Judy: I saw a lot of athletes, but I didn’t know who they all were. Some of them were really friendly, some of them weren’t. You know who I ran into? The little gymnast who won last year, Shawn Johnson. And it was right when Julianne and Jack had gone to the dive competition. So, I was back at the P&G House waiting for them. So, here’s Shawn Johnson, walking right in front of me. She’s actually a P&G athlete. A lot of them are signed up to be spokespersons for their products.
So, here she was there. I’m like, ‘Shawn?’ She turned around and I said, ‘Oh my gosh, my daughter’s not here. Are you going to be here awhile?’ And she said, ‘No, I’m leaving,’ and just turned around and walked away. She wasn’t very friendly. (Laughing)
We know the Ledecky family. Katie Ledecky from Bethesda. She’s 15 years old, and she won the gold for the 800-meter. I kept hoping they’d come in, but they never came in. Her brother just graduated from Gonzaga, and Jack knows him. We watched her on TV just like everybody else.
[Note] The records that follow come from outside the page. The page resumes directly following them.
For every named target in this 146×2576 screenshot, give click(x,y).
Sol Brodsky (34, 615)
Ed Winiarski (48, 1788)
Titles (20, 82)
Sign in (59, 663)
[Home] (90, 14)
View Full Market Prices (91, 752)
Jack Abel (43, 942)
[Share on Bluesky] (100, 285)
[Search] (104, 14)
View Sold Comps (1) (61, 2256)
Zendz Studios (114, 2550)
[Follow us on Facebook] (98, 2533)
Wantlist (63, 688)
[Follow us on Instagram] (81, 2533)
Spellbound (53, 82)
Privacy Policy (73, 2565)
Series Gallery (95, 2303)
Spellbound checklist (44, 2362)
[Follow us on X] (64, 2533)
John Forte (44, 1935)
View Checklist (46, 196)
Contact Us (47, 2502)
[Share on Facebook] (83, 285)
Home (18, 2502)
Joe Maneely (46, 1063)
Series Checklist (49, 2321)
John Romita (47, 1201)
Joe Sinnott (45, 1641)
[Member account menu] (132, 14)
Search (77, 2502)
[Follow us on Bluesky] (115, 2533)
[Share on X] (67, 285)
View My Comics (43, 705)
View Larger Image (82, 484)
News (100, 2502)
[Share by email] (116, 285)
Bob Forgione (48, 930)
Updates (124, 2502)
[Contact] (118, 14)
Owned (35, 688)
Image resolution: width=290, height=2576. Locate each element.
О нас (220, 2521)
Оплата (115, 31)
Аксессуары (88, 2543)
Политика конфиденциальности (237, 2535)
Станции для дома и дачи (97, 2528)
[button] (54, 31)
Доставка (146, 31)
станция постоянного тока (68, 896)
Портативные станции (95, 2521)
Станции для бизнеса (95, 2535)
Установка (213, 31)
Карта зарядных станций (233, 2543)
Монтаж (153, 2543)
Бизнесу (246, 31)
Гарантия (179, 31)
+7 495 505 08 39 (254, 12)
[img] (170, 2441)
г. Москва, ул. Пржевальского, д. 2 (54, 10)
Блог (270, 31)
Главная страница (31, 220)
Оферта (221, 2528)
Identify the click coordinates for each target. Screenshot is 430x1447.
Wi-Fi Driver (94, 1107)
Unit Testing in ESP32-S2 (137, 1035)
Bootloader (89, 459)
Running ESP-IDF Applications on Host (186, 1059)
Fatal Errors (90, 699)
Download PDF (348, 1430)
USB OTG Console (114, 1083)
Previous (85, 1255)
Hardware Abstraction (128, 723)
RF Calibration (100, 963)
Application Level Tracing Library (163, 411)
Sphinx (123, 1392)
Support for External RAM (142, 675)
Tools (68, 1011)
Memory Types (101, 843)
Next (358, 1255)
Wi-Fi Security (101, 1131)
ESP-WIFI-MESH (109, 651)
But the big disappointment about being there and watching it on TV was that it was a total British perspective. In fact, for that particular event, you know, Rebecca Addington was the third place winner from Britain, and they all thought she was going to win, of course. So, the ceremony was starting, and they’re giving Rebecca her bronze and I’m yelling at everyone to ‘hurry up’ so we can see Katie get her gold. You know that they cut it? Right after Rebecca got her bronze. There was nothing more of the ceremony. But, they have no commercials during their Olympics, which was great.
[The Joyce family also encountered gold-winning U.S. judo athlete Kayla Harrison (pictured with the Joyce family above) while in the Procter and Gamble Family House. Judy struck up a conversation with her, not because she recognized her as a gold-winning athlete, but rather because she was wearing Dr. Dre Beats' headphones that Judy’s son, Jack, had expressed interest in owning. Quickly though, Judy’s kids pointed out to her who she was actually talking to. The Joyce family asked if she would pose with them for a picture. Harrison readily agreed to it, even pulling her gold medal out of her pocket and placing it around her neck for the photo op. Harrison also let every member of the Joyce family hold her medal and, per Judy, was “wonderful, super friendly”.]
How would you grade London as a host?
Judy: I’d have to give it 100 percent, AAA rating, everything great. They were all volunteers. There were just masses of them everywhere. Along the route, if you had to walk from the station to the venue. It couldn’t have been better.